Objectives
Our overall aim is to develop strategies for conserving the marine environment that accounts for the complex relationship between the biological and physical regimes. The specific environments we focus on in this project are those in greatest and most urgent need of conservation measures.
1. Make detailed observations of seamounts to ensure findings contribute to their preservation
Many seamounts have been overexploited to the point of ecosystem collapse because of the enormously diverse range, and disproportionate abundance, of marine life that aggregates over and around them. Of specific interest is the importance of seamounts and atolls to shark populations; our previous research in the BIOT has demonstrated that seamounts act as magnets to dense aggregations of fish and sharks due to the currents that evolve over the seamount summit. We need to further test this hypothesis with targeted and appropriately designed observations to ensure that our findings contribute towards the designation of seamounts as no-take areas that offer adequate protection.
2. Investigate the sensitivity of mesophotic reef-based species to environmental stressors
Secondly, mesophotic coral reefs exist in the twilight zone between depths of 30–150 m. While these ecosystems have traditionally been studied to investigate their role as refugia for shallow-water reefs (they reside in cooler water thought to enable them to largely avoid disturbances that impact shallow corals), they are biologically and ecologically significant ecosystems in their own right, with high levels of biodiversity, including unique, rare and endemic species, that require protection.
With the growing acceptance that surface corals may become extinct within the next 50 years as increases in sea surface temperature continue unabated, mesophotic coral ecosystems will be required to provide the critical role played by shallow reefs in tropical ecosystems, including fisheries resources, coastal protection, nutrient recycling and carbon sinks. However, due to mesophotic reefs being below the depth to which divers traditionally reach, we currently know very little about the species and communities that reside there and their sensitivity to environmental stressors such as temperature.

Assignment
According to the objectives text, at what depths do mesophotic coral reefs exist?

Given information
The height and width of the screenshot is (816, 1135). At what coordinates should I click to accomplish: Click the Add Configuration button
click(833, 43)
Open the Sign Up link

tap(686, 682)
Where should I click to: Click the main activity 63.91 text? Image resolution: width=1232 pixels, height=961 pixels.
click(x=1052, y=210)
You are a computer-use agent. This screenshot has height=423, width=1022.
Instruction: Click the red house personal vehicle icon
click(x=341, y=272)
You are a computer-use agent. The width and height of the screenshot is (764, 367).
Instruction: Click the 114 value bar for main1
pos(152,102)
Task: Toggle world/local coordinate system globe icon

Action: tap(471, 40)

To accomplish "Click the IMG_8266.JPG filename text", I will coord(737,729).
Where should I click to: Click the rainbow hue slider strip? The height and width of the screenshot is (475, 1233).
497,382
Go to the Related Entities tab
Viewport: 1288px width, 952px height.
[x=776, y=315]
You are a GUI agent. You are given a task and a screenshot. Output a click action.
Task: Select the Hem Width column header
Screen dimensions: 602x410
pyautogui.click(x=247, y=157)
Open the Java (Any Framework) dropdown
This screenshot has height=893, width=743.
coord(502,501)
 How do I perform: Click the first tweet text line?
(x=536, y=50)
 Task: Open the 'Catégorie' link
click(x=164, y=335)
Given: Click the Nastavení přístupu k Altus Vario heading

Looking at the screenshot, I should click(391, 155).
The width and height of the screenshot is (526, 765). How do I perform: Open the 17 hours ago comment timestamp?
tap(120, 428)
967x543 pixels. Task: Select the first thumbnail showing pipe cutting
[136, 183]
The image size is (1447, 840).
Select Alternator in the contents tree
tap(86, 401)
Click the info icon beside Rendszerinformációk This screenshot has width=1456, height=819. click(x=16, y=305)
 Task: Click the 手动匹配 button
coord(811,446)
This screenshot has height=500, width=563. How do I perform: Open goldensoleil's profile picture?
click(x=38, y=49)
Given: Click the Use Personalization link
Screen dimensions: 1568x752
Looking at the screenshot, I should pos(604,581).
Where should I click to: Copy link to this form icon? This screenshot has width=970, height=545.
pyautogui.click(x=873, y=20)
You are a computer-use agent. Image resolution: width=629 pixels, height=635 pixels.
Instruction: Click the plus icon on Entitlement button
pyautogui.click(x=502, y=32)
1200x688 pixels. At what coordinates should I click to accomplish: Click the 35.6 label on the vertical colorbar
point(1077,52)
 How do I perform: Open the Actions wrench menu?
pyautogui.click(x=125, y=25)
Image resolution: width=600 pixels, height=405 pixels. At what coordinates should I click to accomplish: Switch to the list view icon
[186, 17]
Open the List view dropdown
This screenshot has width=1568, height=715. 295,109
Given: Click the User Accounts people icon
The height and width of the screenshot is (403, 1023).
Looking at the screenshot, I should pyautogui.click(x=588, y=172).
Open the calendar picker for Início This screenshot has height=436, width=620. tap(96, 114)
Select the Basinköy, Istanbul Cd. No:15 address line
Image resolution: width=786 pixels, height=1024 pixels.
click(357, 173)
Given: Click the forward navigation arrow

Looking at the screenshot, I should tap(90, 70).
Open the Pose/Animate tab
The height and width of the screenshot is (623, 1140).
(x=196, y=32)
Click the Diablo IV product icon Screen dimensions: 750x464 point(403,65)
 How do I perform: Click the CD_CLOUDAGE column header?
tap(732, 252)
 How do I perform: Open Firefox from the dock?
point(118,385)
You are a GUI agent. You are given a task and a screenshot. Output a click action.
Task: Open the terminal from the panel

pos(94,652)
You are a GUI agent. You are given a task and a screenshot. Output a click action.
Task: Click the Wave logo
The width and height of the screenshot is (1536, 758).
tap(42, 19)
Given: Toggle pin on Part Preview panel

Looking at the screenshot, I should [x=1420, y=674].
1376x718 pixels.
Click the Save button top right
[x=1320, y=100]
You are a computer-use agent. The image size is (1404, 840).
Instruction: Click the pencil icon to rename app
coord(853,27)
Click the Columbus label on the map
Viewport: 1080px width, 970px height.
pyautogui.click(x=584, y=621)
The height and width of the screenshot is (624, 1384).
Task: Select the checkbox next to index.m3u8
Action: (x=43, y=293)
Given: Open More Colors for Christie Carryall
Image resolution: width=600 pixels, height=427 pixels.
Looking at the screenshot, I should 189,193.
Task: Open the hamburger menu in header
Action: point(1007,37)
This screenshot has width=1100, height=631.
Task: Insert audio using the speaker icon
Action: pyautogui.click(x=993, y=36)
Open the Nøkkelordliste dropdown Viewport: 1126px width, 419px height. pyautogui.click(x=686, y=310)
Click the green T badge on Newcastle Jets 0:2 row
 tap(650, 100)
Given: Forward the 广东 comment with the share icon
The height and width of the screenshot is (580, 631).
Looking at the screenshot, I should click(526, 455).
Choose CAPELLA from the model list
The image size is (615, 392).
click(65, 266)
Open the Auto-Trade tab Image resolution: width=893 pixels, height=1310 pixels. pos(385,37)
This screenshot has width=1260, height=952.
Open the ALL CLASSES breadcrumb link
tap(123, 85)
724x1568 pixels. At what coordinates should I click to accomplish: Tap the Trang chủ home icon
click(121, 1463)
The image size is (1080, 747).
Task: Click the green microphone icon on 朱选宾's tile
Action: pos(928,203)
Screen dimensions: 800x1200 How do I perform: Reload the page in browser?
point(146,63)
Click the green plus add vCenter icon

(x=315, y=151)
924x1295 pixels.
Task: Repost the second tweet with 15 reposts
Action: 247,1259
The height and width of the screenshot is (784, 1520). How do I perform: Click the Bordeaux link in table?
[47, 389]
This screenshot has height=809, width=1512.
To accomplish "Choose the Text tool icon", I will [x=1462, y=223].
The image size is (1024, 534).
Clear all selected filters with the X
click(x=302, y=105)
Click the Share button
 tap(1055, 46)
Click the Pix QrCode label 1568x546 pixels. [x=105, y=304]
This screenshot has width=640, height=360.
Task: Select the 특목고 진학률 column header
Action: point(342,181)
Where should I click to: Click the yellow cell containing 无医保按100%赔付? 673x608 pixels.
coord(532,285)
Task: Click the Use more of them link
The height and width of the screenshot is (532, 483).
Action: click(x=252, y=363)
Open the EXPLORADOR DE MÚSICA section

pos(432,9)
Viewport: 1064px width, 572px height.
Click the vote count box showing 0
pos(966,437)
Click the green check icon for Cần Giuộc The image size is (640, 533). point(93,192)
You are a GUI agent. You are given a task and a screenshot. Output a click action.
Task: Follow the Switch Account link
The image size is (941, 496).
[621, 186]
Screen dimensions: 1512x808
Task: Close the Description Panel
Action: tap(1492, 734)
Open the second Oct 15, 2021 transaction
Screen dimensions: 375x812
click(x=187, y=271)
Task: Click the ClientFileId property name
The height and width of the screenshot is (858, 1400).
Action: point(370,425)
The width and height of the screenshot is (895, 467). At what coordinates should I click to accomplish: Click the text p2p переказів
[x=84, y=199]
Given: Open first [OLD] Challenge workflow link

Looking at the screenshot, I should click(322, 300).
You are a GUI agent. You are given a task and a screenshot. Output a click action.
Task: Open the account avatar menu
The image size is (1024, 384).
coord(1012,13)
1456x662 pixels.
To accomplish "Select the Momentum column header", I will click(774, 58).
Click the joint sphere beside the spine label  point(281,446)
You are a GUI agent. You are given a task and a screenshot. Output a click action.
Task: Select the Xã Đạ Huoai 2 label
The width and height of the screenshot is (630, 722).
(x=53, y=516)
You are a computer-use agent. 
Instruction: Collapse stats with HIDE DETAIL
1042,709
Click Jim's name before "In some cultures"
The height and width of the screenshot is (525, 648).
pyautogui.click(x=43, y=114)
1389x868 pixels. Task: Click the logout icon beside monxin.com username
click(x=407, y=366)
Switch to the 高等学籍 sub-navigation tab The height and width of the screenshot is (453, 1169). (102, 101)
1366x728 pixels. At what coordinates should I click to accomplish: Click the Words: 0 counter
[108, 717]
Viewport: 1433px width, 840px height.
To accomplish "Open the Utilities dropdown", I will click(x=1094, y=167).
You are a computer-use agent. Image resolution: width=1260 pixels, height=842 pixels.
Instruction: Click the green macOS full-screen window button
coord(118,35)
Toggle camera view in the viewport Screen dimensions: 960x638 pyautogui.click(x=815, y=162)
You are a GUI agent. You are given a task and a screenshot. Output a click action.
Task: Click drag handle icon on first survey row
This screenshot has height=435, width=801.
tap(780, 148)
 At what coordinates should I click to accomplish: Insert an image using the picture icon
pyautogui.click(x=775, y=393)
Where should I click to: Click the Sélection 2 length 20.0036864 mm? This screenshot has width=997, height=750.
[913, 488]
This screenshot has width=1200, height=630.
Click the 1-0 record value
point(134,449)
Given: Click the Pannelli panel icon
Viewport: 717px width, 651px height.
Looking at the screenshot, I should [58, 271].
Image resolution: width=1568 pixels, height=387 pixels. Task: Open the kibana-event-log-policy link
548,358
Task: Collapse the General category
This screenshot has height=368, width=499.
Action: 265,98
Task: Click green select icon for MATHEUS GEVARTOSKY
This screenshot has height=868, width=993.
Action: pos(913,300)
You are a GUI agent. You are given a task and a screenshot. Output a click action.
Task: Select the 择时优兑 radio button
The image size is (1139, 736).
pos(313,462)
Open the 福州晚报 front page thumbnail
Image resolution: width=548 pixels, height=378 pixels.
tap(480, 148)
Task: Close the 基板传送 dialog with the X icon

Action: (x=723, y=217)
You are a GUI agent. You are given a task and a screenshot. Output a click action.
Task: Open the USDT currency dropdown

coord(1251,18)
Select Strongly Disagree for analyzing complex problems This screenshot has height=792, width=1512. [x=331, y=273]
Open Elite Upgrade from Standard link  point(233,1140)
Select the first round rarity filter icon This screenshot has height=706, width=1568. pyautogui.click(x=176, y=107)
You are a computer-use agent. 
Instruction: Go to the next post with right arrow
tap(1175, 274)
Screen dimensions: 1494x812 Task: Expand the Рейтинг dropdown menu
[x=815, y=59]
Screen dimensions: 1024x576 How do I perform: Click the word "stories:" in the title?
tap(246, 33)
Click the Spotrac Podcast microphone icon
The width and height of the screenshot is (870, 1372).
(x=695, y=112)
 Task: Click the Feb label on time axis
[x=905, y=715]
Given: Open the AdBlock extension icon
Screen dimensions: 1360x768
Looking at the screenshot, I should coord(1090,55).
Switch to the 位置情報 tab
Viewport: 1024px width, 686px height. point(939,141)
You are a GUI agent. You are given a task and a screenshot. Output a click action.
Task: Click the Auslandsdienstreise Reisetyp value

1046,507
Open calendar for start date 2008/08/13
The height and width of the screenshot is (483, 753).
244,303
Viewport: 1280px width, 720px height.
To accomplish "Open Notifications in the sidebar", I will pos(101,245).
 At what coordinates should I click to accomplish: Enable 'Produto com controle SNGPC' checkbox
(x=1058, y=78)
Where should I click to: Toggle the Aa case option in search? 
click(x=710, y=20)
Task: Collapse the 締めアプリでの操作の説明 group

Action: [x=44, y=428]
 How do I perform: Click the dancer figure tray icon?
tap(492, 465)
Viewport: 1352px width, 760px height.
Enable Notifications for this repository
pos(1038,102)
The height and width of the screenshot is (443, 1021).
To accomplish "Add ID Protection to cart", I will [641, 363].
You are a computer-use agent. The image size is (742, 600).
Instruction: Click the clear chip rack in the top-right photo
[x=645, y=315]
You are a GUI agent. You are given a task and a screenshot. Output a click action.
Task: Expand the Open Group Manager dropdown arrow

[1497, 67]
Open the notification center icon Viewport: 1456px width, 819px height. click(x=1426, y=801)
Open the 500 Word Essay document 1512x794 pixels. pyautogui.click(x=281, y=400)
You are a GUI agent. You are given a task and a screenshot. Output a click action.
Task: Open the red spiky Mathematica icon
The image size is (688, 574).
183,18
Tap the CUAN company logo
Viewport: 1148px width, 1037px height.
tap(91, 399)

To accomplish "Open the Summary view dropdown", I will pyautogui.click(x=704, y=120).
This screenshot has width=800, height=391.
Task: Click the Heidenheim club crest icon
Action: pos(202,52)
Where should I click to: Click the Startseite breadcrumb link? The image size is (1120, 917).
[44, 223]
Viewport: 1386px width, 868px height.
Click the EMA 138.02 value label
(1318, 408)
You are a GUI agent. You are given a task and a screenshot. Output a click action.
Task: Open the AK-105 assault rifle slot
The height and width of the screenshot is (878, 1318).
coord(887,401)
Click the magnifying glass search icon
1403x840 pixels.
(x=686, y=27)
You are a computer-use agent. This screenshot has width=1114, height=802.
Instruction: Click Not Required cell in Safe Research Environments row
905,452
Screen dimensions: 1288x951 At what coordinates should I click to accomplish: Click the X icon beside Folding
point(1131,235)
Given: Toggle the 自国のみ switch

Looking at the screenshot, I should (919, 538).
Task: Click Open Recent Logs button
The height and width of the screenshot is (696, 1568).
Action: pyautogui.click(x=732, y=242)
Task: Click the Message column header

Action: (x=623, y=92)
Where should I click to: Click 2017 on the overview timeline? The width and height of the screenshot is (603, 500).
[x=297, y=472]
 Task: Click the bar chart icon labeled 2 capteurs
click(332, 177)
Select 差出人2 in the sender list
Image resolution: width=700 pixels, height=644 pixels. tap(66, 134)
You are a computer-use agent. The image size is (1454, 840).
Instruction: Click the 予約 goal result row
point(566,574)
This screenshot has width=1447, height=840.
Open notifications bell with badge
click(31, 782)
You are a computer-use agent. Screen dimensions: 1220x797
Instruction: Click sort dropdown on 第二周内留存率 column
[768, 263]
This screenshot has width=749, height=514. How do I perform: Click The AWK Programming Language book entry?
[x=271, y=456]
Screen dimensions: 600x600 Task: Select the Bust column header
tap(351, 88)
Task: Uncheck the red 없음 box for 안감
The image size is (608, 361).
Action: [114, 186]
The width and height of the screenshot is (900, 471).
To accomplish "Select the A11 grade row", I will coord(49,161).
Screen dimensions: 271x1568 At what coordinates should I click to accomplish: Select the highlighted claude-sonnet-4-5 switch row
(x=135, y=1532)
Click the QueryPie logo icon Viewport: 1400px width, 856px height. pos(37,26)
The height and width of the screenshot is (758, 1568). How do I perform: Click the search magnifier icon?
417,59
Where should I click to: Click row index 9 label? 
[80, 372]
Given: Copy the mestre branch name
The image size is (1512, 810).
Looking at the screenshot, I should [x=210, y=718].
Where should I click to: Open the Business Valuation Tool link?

Solution for this exercise
Between 30 and 150 m.